Aim of the exercise >>
Every line from the one with "1281x855 pixels." to the one with "Viewport: 1000px width, 713px height.", including those two, is to be copied exactly; all other lines of the entries below are left out.

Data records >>
+===+

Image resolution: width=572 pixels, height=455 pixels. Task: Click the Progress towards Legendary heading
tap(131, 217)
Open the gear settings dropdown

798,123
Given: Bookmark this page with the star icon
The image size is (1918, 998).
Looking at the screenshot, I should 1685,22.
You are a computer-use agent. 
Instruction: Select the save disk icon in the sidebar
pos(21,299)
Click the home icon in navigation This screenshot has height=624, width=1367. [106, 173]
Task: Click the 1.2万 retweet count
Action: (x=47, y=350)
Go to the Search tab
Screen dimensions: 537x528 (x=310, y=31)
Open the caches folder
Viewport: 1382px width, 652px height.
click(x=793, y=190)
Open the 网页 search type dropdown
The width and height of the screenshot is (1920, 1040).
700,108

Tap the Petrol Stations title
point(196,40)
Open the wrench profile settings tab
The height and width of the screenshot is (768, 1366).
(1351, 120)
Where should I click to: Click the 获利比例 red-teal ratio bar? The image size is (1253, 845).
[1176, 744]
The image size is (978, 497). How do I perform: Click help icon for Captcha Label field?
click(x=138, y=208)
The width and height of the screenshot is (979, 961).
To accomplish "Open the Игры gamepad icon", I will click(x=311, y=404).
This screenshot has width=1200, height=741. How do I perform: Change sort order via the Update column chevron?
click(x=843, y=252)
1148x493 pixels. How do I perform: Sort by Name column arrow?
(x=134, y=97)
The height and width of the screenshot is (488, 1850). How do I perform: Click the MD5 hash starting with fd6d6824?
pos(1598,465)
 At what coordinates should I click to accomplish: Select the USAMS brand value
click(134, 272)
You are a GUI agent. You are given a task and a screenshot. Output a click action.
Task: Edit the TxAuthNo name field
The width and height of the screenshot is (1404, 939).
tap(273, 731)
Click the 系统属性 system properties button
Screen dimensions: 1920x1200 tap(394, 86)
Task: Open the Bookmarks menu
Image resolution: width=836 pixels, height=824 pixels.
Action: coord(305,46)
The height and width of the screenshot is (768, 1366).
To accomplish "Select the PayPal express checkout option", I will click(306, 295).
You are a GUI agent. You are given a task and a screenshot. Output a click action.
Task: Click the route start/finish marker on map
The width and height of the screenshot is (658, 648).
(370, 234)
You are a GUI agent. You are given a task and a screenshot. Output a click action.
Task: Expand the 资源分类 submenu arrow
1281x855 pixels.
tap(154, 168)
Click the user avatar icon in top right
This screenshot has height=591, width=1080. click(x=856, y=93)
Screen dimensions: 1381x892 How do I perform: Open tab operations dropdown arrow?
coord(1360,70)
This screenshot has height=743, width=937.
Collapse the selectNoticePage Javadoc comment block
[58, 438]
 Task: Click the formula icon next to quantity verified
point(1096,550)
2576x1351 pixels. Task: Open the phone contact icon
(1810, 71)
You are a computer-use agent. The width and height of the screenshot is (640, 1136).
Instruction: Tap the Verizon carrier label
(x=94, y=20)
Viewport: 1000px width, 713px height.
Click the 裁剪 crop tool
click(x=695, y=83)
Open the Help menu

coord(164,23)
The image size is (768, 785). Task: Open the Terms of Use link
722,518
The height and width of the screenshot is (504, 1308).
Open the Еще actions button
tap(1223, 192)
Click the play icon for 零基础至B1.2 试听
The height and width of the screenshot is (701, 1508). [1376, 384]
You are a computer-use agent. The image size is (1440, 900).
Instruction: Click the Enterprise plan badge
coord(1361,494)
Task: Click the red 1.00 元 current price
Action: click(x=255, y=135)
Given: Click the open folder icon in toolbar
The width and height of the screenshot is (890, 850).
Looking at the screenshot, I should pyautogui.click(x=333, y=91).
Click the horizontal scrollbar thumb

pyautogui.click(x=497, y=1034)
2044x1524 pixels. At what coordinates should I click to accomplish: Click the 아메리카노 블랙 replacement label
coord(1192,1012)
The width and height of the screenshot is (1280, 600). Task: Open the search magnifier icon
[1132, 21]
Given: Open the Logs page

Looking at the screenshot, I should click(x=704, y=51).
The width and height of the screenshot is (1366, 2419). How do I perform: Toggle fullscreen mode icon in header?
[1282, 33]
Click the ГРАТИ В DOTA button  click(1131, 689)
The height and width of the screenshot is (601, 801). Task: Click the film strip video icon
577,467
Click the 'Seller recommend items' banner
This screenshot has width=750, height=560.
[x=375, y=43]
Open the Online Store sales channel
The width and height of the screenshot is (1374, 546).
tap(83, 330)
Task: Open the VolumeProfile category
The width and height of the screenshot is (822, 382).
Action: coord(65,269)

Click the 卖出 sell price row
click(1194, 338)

+===+

Exercise response >>
1281x855 pixels.
tap(154, 168)
Click the user avatar icon in top right
This screenshot has height=591, width=1080. click(x=856, y=93)
Screen dimensions: 1381x892 How do I perform: Open tab operations dropdown arrow?
coord(1360,70)
This screenshot has height=743, width=937.
Collapse the selectNoticePage Javadoc comment block
[58, 438]
 Task: Click the formula icon next to quantity verified
point(1096,550)
2576x1351 pixels. Task: Open the phone contact icon
(1810, 71)
You are a computer-use agent. The width and height of the screenshot is (640, 1136).
Instruction: Tap the Verizon carrier label
(x=94, y=20)
Viewport: 1000px width, 713px height.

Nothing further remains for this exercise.